For hours, Robeson County Sheriff's deputies simultaneously cajoled, bullied, threatened, yelled, and lied to the two Black, intellectually disabled teenagers while feeding them information about a crime they didn't commit.

Police told them that they could go home if they signed a piece of paper.

Wanting it to be over, and not understanding that they were being coerced, the two teenagers signed false confessions.

But Henry and Leon didn't go home for 31 years.

Only after they signed the fabricated documents did the deputies read them their Miranda rights. A year later, they were sentenced to death.

The same night as the brothers' detainment, police ran into a man named Roscoe Artis, who just weeks later would lead police to the scene of another identical rape-murder he confessed to committing—in the same soybean field, in the town of 4,000 people. Artis lived a block away from where Buie's body was found.

Investigators didn't bother to run a background check on Artis the night of the murder. If they had, they would have seen his history of committing violent sexual attacks dating back to 1957, and the active warrant for his arrest in yet another rape-murder in which the victim was asphyxiated and left wearing only a bra—just as Buie was.

But Artis was never mentioned in relation to the Buie case. In the decades to follow, as all three sat on death row, he repeatedly told attorneys that Henry and Leon had nothing to do with the murder, expressed guilt for Buie's death, and revealed new details about the crime.

Artis wasn't listed as a suspect in the case until 2014, when the North Carolina Innocence Inquiry Commission, a neutral state agency, developed exculpatory DNA evidence indicating Artis, and not the brothers—as all signs should have from the start. Still, Sheriff Kenneth Sealy, deputy Joel Locklear, and State Bureau of Investigation agents Leroy Allen and Kenneth Snead, ignored him as a suspect—both on the night of the brothers' detainment, and for the next 31 years.

In 2015, in response to petitions and advocacy on the outside, Republican Governor Pat McCrory pardoned the brothers following an additional nine-month personal review of the case. Henry and Leon filed a federal civil suit against the Town of Red Springs, the SBI, and the Robeson County Sheriff's Department for their wrongful imprisonment. Red Springs settled with the brothers out-of-court after their release, but law enforcement held out.

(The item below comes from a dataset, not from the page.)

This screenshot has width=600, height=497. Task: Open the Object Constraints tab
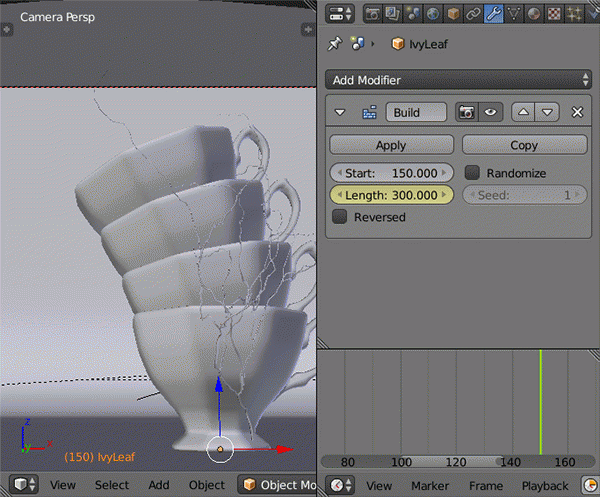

The SBI and the sheriff's department, represented by the Attorney General's' office, claimed that what happened to Henry and Leon was a product of "ordinary police work," and that the doctrine of qualified immunity kept the officers from liability.

Qualified immunity, based on the assumption that the officers were working in "good faith" and integrity throughout the investigation, protects law enforcement officers' rights above those whose lives they ruin.

Read rest of story here.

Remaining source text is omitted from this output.